Islamic influence can be traced in language, dress and names. The last Cherokee chief (1866) was named Ramadan Ibne Wati. Mr. Abdal-Razzaaq says that Tallahassee means "Allah will deliver you sometime in the future."
Muslims made an impact on American society in the humanities, for example, and the sciences, and art. We believe that they even explored North America 500 years before Christopher Columbus, using the Mississippi River as their access route.
A Muslim historian and geographer, Abul-Hassan Ali Ibn Al-Hussain Al-Masudi (871-957), offers evidence in his book Muruj Adh-dhahab wa Maadin al-Jawhar (The Meadows of Gold and Quarries of Jewels).
He writes that during the rule of the Muslim Caliph of Spain Abdullah Ibn Muhammad (888-912), the Muslim navigator Khashkhash Ibn Saeed Ibn Aswad of Cordoba sailed from Delba (Palos) in 889, crossed the Atlantic, reached an unknown territory (Ard Majhoola) and returned with fabulous treasures. On Al-Masudi's world map, there is a large area in the Atlantic of darkness and fog, which he called the unknown territory (the Americas).
The Muslim historian Abu Bakr Ibn Umar Al-Gutiyya says that during the reign of the Muslim Caliph of Spain Hisham II (976-1009), another Muslim navigator, Ibn Farrukh of Granada, sailed from Kadesh (February 999) into the Atlantic, landed in Gando (Great Canary Islands), visited King Guanariga, and continued westward where he saw and named two islands, Capraria and Pluitana. He returned to Spain in May 999.
Columbus sailed from Palos (Delba), bound for Gomera (Canary Islands). He fell in love with Beatriz Bobadilla, daughter of the islands' first captain general (the family name Bobadilla is derived from the Arab Islamic name Abouabdilla). The Bobadilla clan was not easy to ignore.
Another Bobadilla (Francisco), later as the royal commissioner, put Columbus in chains and transferred him from Santo Domingo back to Spain (November 1500). Queen Isabella asked Francisco to investigate corruption charges against Columbus. The explorer was later cleared, and visted the Americas again in 1502.
The Bobadilla family was related to the Abbasid dynasty of Seville (1031-1091). Leo Wiener of Harvard University, in his book Africa and the Discovery of America (1920), wrote that Columbus was well aware of the Mandinka presence in the New World and that the West African Muslims had spread throughout the Caribbean and Central, South and North American territories, including Canada, where they traded and intermarried with the Iroquois and Algonquin Indians.
In the new millennium, the great works of our forebears in knowledge and learning should be a beacon to humanity, challenging us to reach glorious heights by co-existence, peace, respect and tolerance.

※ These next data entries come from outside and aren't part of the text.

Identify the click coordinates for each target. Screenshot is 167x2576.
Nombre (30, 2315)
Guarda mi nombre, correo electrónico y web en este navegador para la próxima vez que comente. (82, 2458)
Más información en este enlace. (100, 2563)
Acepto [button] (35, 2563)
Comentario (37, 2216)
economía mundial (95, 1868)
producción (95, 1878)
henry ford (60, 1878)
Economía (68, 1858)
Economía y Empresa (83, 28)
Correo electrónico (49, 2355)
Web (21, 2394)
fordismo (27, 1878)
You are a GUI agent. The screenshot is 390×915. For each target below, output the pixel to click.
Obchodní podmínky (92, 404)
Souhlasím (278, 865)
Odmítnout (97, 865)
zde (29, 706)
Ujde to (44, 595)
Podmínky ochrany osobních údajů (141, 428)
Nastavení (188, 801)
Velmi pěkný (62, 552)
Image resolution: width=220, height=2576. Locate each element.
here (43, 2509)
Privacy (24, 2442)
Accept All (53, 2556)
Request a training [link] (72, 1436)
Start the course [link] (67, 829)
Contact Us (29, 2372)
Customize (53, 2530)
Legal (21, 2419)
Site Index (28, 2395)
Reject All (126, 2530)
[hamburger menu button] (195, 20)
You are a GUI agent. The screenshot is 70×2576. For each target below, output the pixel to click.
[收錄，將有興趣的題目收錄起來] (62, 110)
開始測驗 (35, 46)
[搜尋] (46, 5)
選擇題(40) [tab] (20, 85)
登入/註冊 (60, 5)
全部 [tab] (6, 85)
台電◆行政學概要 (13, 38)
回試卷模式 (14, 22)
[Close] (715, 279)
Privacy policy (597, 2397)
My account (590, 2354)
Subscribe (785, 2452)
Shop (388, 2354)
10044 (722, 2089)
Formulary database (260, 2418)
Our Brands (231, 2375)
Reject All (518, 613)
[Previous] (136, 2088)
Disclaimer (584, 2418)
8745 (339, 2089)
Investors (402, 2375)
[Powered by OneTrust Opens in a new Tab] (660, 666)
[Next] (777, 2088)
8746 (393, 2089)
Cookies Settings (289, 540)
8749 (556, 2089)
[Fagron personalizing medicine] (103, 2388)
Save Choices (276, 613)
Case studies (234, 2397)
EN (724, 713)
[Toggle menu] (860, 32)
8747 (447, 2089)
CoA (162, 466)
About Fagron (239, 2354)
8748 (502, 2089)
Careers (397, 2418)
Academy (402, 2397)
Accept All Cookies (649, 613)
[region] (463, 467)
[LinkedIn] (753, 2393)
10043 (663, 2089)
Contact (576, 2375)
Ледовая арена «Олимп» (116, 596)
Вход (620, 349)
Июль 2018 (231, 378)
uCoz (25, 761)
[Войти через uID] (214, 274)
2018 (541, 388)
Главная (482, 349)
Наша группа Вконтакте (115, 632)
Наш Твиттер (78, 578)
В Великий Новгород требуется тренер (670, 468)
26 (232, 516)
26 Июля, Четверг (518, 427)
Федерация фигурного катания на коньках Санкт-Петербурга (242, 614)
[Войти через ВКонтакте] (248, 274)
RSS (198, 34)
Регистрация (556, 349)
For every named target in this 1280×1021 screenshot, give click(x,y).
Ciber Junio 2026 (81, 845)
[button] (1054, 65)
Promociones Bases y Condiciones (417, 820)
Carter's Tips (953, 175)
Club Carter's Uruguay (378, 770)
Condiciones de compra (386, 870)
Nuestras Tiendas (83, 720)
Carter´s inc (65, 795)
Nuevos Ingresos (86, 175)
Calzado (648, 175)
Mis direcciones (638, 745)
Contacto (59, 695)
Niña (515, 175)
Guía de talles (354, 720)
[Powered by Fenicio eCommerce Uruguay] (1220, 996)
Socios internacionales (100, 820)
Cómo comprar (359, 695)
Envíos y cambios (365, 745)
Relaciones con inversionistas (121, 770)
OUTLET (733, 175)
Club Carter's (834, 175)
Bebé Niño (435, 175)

Muslims have contributed greatly to the development of our civilization. The present generation must discharge its duty by worshipping and submitting to its Creator in a holistic sense to enable the United States to play a vital role in pursuit of freedoms, rights and equality at home and principles, morality and justice abroad.
Viewed in this context, the United States, the inheritor of the Judeo-Christian-Islamic heritage, can contribute to cosmic development in science, technology and human values, cherished by all religions and spanning the U.S. mosaic.
Thus Saturday's conference on "The Role of Religion in Promoting World Peace," with Christian, Jewish and Muslim scholars of international fame, assumes historic significance.
Syed A. Ahsani, a former ambassador of Pakistan to Brazil, Ghana and Sudan, is chairman of the American Muslim Alliance, Southwest region.